Start of MATERIALS PROVIDED

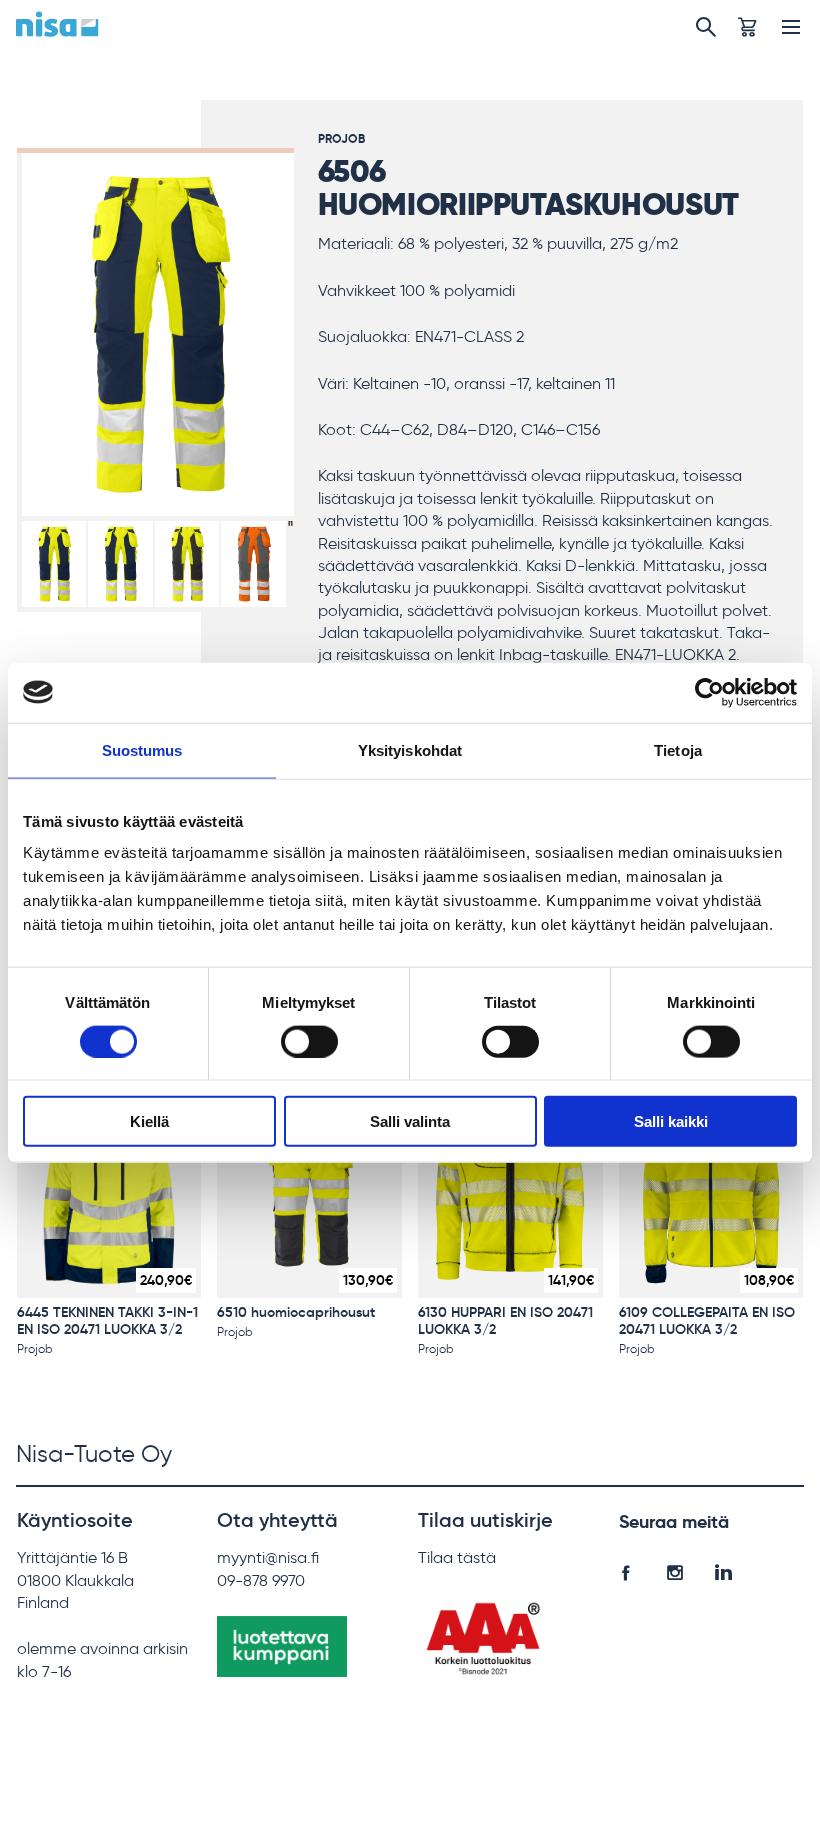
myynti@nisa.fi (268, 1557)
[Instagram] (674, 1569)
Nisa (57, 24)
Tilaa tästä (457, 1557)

End of MATERIALS PROVIDED
Start of MATERIALS PROVIDED

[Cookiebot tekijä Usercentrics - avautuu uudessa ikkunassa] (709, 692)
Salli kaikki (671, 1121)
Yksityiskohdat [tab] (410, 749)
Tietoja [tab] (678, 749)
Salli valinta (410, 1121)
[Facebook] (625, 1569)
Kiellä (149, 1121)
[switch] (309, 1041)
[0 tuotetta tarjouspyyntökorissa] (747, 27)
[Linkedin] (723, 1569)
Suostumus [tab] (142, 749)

End of MATERIALS PROVIDED

-- WHAT THE TASK REQUIRES --
Go to the line in the material above that contains "Yksityiskohdat [tab] (410, 749)" and copy exactly from there through the line that contains "Suostumus [tab] (142, 749)", stopping after it.

-- OUTPUT --
Yksityiskohdat [tab] (410, 749)
Tietoja [tab] (678, 749)
Salli valinta (410, 1121)
[Facebook] (625, 1569)
Kiellä (149, 1121)
[switch] (309, 1041)
[0 tuotetta tarjouspyyntökorissa] (747, 27)
[Linkedin] (723, 1569)
Suostumus [tab] (142, 749)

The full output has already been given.